NO TEMPO DAS MERCEARIAS

As duas fotos que hoje apresentamos são duas reconstituições de antigas mercearias louletanas, encerradas há décadas.

As mercearias resistiram até aos anos setenta do século XX,vendendo a grande maioria dos seus artigos avulso e a peso, tal como feijão e grão, banha e manteiga, farinha e muitos outros artigos. O azeite por exemplo era colocado numa garrafa que o freguês trazia de casa assim como o petróleo para os fogões. Quem não se recorda do cheirinho a café que nos fazia gostar mais daqueles lugares, que afinal quase todos os dias frequentávamos ?

Mas para lá de tudo isto havia o célebre livrinho de capa preta onde se apontavam os fiados. E não eram poucos. Os magros ordenados dos chefes de família não permitiam pagar cada compra de imediato.
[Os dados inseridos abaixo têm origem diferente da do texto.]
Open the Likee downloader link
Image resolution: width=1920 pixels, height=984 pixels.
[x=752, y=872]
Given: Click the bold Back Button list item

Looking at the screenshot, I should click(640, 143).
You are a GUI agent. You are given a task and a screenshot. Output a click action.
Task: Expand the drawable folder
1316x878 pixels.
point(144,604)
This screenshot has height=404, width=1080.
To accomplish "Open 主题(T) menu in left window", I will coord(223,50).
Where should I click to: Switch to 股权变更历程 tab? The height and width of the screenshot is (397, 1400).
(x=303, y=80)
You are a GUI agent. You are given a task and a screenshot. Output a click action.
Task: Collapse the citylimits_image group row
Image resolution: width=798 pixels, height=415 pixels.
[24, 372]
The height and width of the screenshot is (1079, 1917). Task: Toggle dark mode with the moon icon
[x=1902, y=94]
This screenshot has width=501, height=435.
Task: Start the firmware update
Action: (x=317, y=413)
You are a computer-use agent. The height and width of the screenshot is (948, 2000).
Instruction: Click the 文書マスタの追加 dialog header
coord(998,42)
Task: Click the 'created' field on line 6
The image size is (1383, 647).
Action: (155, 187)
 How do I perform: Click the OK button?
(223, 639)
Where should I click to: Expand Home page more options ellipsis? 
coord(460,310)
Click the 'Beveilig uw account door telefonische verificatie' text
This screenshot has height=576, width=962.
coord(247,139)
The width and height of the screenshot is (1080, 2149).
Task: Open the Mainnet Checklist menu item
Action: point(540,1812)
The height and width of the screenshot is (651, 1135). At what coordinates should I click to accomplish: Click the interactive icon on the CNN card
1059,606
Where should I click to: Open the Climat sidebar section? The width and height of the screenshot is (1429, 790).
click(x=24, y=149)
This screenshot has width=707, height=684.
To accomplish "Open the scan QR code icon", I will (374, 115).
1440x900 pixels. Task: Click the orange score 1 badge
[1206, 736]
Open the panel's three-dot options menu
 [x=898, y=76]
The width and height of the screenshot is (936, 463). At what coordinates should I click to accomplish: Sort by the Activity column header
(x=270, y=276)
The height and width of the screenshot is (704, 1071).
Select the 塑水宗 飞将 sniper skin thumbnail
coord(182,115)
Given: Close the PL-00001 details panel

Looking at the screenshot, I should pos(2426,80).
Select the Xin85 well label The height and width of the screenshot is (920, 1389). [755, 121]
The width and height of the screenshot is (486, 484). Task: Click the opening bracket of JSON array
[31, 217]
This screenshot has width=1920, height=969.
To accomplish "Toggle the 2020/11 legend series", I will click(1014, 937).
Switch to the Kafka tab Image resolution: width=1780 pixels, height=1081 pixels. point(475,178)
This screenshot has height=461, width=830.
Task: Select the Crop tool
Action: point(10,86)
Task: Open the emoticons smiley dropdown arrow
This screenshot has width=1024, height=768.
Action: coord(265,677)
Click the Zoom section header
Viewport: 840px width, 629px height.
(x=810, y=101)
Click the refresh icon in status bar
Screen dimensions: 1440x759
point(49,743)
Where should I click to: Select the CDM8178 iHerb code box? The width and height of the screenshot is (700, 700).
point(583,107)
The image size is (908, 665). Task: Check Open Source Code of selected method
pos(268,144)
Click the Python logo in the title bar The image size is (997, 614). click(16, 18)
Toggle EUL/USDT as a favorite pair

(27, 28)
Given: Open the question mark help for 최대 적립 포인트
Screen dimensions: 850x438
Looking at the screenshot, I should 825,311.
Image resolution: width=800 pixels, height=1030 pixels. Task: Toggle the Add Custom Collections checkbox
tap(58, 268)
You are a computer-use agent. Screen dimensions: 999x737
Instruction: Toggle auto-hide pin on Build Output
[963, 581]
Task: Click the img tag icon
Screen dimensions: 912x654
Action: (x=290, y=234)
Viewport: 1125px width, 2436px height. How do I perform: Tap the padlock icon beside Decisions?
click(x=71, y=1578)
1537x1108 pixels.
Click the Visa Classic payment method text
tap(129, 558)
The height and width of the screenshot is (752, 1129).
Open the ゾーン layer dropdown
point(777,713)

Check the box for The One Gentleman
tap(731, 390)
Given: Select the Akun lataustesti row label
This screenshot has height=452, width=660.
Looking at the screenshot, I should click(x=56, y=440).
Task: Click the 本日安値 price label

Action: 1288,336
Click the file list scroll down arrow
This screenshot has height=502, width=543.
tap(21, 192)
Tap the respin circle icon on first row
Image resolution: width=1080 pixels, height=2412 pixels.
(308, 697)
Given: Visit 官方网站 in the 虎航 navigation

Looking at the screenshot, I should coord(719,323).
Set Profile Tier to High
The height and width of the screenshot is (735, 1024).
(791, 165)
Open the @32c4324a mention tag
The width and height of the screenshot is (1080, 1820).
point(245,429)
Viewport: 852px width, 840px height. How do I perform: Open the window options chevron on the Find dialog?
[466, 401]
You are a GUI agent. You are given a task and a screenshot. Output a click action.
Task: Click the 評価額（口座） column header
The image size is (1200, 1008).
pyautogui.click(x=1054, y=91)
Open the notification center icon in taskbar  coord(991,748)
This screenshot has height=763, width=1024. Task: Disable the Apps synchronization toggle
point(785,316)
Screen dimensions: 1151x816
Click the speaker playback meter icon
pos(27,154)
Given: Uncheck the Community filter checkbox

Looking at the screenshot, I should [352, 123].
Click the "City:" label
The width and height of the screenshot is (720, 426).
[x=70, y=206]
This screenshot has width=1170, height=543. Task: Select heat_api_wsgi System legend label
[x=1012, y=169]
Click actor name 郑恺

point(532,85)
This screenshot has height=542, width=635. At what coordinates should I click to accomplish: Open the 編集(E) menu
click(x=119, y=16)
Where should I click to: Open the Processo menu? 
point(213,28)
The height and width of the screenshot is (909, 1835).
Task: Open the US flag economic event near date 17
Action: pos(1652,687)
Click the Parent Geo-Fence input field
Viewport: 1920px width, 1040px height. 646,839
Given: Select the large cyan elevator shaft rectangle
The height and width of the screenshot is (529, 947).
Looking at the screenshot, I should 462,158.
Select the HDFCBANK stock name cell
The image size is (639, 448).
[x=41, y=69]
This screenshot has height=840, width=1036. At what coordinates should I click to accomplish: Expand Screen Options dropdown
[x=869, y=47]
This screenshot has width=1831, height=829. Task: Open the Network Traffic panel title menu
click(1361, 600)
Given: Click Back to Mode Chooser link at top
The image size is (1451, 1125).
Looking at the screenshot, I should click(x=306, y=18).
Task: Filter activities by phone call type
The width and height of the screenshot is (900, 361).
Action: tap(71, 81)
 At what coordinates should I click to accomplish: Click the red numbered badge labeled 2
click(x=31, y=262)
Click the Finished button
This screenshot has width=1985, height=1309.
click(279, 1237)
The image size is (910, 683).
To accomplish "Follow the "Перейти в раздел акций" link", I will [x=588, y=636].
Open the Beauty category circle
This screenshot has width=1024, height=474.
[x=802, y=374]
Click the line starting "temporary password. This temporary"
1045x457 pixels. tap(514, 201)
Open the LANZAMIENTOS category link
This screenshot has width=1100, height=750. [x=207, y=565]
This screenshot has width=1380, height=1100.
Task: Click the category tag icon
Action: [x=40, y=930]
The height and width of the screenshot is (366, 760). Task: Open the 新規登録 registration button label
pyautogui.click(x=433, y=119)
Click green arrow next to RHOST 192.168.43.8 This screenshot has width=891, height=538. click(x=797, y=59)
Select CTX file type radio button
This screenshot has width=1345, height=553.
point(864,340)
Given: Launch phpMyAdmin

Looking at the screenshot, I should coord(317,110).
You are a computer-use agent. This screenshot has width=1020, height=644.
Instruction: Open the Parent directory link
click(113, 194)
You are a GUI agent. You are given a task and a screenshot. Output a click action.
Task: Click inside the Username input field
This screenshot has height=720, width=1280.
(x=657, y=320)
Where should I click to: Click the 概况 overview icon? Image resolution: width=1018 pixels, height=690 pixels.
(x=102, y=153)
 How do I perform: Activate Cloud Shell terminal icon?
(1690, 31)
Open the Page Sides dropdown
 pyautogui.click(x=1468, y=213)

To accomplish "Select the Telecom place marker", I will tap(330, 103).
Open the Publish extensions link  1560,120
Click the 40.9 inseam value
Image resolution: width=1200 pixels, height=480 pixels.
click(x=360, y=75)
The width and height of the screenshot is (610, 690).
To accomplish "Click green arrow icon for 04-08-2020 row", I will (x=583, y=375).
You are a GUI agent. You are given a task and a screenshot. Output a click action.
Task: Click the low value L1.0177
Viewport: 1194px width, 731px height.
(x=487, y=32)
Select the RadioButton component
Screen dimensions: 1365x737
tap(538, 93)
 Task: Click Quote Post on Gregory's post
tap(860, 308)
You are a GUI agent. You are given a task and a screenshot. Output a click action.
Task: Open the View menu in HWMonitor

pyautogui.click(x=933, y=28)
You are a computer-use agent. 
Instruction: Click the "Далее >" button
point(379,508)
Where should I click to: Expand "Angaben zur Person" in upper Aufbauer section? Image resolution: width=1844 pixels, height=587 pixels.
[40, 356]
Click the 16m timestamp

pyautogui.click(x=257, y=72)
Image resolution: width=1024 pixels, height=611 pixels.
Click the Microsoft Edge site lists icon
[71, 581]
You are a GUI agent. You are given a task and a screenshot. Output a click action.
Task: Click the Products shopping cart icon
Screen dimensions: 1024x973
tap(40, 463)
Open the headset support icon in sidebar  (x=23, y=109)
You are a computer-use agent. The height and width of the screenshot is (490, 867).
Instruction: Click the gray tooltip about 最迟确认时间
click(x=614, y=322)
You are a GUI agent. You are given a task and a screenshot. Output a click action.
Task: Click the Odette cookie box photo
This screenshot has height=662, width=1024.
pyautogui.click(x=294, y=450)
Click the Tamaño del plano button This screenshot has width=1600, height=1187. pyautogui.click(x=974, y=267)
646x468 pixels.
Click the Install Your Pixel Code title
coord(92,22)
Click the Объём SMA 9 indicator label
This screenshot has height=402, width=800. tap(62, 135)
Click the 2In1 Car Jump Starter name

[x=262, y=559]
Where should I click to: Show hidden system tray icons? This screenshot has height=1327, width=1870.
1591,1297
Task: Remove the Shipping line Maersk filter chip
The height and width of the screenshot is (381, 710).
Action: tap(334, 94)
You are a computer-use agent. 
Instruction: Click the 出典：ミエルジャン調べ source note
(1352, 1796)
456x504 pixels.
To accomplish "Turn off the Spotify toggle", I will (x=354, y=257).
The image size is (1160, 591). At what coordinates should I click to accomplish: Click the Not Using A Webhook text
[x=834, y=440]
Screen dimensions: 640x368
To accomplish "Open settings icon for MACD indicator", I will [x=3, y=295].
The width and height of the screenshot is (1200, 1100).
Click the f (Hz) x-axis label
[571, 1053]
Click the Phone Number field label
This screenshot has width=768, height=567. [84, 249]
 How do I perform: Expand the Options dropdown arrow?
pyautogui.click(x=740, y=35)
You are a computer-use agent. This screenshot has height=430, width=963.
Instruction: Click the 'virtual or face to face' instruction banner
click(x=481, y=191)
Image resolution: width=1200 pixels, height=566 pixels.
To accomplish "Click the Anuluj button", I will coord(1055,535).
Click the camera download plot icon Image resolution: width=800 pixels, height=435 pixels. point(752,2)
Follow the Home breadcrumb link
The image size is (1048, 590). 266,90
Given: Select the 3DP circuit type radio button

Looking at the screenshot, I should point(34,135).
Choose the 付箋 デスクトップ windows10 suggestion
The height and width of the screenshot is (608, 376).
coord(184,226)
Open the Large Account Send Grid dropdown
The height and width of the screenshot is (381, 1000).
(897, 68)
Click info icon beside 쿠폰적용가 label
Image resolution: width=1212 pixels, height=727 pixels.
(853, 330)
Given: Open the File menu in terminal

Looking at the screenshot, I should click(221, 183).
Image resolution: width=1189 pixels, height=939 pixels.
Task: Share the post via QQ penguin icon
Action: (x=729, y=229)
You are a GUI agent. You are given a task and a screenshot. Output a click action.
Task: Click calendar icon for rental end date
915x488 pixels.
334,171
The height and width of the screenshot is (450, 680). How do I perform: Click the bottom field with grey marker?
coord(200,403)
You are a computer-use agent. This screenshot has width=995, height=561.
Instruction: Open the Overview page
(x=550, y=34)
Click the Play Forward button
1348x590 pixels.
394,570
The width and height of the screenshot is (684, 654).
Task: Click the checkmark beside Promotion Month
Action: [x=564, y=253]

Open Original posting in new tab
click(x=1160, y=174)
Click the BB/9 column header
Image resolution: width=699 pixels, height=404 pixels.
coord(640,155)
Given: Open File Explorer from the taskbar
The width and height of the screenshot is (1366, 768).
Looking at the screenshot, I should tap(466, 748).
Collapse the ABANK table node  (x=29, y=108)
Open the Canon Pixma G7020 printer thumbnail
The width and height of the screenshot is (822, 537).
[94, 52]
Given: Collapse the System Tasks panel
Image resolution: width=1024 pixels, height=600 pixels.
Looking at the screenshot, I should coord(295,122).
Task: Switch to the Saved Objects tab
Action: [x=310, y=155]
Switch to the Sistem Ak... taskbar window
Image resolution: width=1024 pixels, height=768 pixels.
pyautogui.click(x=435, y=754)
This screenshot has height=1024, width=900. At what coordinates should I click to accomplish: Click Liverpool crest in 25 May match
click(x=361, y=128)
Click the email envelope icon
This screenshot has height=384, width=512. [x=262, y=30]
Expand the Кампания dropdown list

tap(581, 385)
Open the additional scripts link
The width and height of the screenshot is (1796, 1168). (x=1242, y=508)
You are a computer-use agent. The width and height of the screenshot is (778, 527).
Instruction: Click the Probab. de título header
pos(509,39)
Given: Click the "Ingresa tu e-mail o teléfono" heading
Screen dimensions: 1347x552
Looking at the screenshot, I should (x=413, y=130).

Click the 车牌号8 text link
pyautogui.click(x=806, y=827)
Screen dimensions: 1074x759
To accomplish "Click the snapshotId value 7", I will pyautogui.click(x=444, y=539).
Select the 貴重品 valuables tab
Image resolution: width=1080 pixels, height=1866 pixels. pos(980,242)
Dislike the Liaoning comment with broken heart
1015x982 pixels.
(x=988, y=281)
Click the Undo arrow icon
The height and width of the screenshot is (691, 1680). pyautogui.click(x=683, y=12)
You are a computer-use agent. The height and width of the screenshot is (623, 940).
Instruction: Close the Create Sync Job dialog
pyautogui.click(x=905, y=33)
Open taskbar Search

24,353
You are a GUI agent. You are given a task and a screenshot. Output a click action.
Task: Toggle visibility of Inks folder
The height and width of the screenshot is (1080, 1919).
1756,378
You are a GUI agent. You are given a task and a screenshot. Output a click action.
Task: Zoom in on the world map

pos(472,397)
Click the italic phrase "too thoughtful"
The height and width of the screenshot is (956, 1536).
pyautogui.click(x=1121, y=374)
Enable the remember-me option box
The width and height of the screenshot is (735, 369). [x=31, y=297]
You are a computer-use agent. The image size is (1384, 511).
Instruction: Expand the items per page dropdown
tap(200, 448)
Assim ficava o pagamento para o final do mês e muitas vezes para o do mês seguinte.

As mercearias tiveram o seu fim transformando-se em mini mercados com o aparecimento dos artigos embalados e normalizados.

As duas fotos dizem respeito à Mercearia António Leal e à de João Nascimento (Joanico Pequenino) e tiveram a colaboração na sua composição da MJVitorino.